Мы долго молчим, и я думаю о том, что судьба жестока, но, в конечном счете, и справедлива. Наверно, по тетиполиной милости не одна крестьянская семья была выслана куда-нибудь в Нарым или еще дальше. С детьми и стариками. А потом и до нее очередь дошла. "Какой мерой вы судили, такой и вам отмерится…" Так что ли было сказано две тысячи лет тому назад?
А послали тетю Полю в лагеря по делу секретаря Калужского горкома Трейваса — латышского еврея. Он был в свое время активным сторонником Троцкого, коих в партии после изгнания их вождя оставалось еще немало, что совершенно естественно для постреволюционных времен. Сталин, добивавшийся перед войной полной идеологической и организационной монолитности общества, взял курс на жестокое искоренение из партийного аппарата всех тайных и явных сторонников своего врага. Черед дошел и до Трейваса, а вместе с ним и до городского партийного бюро, членом которого была моя тетка — в молодости калужская крестьянка, потом выдвиженка, и в 1937 году директорша швейной фабрики. Откуда ей было знать, что, сделав партийную карьеру, придется заплатить свободой за грехи неизвестных ей троцкистов. Лес рубят — щепки летят.
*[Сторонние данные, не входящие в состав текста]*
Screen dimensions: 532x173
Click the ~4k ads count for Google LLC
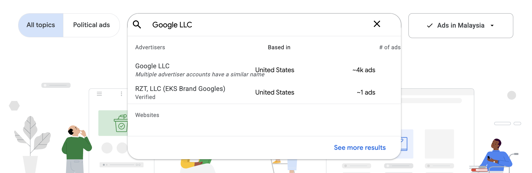pos(364,70)
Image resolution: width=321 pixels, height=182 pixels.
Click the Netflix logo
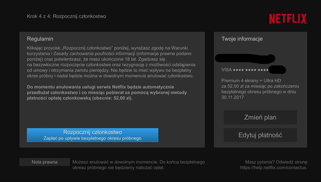[288, 19]
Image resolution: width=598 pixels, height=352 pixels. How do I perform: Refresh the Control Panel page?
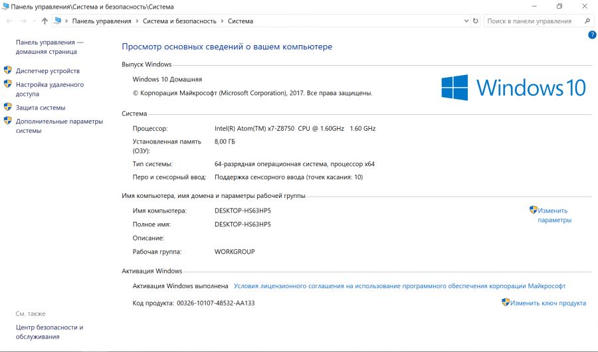[x=475, y=21]
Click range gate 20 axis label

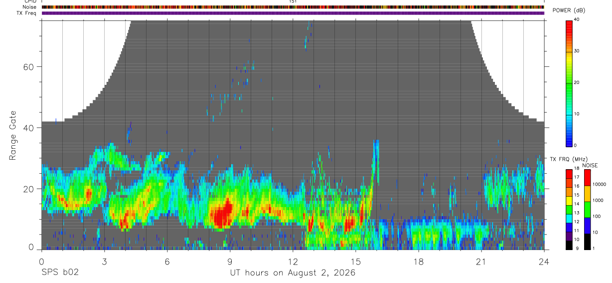coord(28,189)
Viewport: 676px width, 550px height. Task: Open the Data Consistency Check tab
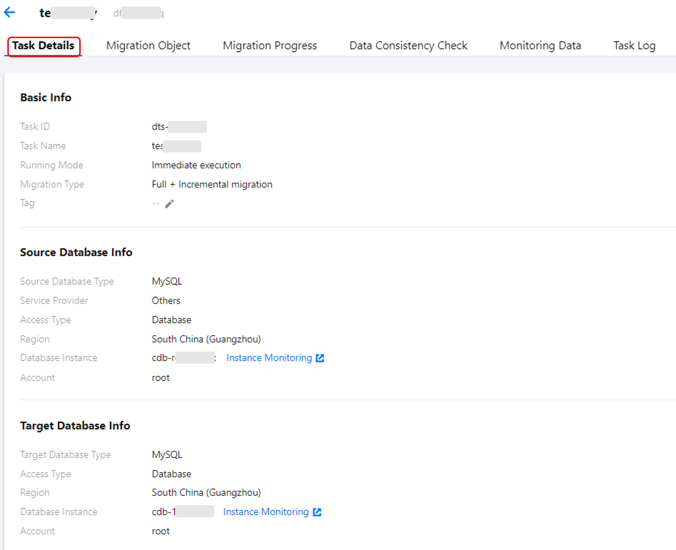click(x=408, y=46)
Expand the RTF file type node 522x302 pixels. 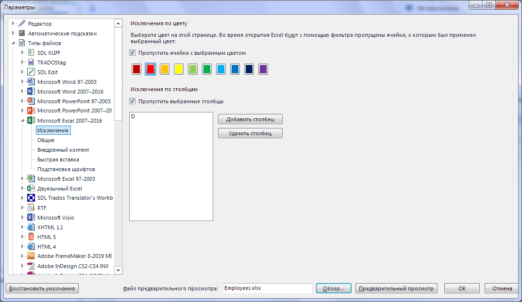23,208
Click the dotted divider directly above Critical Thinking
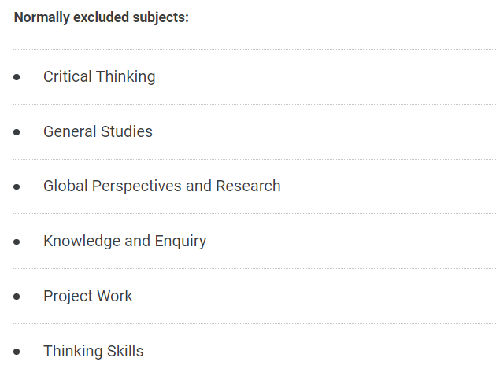Screen dimensions: 496x369 coord(254,49)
— А наша семья, — снова начинает разговор тетя Дуся, — нянька с детьми, три коровы держали, две лошади, овечки, куры. Мужиков в доме не было, одни бабы.
Разговор становится веселее, переходит на деда, на бабку, на жизнь в родовой деревне Лихуны.
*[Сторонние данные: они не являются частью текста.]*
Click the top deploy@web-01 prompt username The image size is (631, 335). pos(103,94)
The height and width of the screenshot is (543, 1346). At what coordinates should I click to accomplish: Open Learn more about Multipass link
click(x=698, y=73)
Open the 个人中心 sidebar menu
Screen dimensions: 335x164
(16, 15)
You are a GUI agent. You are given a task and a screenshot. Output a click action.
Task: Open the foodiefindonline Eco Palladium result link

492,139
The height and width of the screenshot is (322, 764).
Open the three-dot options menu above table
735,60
— Дед твой легкий на подъем был человек. Работать умел. Хотел всех выучить. Хотел в Америку уехать, да бабка как гиря висела на ногах. Одевать любил нас в магазине и обувал из магазина, хотя сам был сапожник известный. Как-то Серегу-брата повел в магазин, купил ему мерлушковую шапку с красным верхом, синюю поддевку, лакированные сапоги. А Поле какое приданое дал: серебряный самовар, двенадцать серебряных рюмок, дюжину серебряных ложек столовых, дюжину чайных… А помнишь, Шура, нашу бабку Евдоху? Шестеро детей у ней было. Все разные. Степан и нянька — черные, цыганистые, Федор — другой. Бабка как две капли воды похожа на соседку Баранову, как близнецы, даже родинка на щеке в том же самом месте. Как пойдут в ночное лошадей пасти, так и не поймешь — кто потом от кого. А кто же согрешил? Да конечно, бабка Евгенья. Бойкая была. С шестью детьми за церковного старосту вышла. После революции одна осталась с детьми. Приедет в город в башлыке каленом от мороза — как в буденовке, за что ее и звали Буденный, — дрова привезет, да нам картошки, да бутылку молока, молоко теплое — за пазухой всегда возила. Одна всю землю обрабатывала, что ей досталась от этого старосты. А у няньки муж был, работал пекарем в Москве. Ну красавец — белокурый, чистый Есенин.
Няньку — бабкину сестру, вырастившую и мою мать и тетю Дусю, я видел в семидесятых годах, когда она жила в городе у своей внучки. Шел ей тогда девяносто третий год, но волосы еще были черные с проседью, а чистое лицо, обрамленное беленьким платочком, еще хранило приметы византийской иконописной красоты. Только была согнута она в пояснице и не разгибалась. Помню ее разговоры о колхозной жизни:
— Земли у меня было сорок соток. А налогу — сто рублей в год, да пятьдесят кило мяса, да триста литров молока, да шестнадцать мешков картошки. Самообложение двадцать рублей седьмого ноября сдавали, а потом еще и облигации — хошь не хошь бери. А как мяса сдать пятьдесят кило? Бывало, едем на рынок бригадой, покупаем корову и сдаем. Ненавижу я и Сталина и Ленина вашего… — И вдруг ни с того ни с сего тетя Маша с той же ненавистью вспоминала своих соседей-кулаков Барановых, Муриных, Сидоровых: — В кирпичных домах жили, мироеды!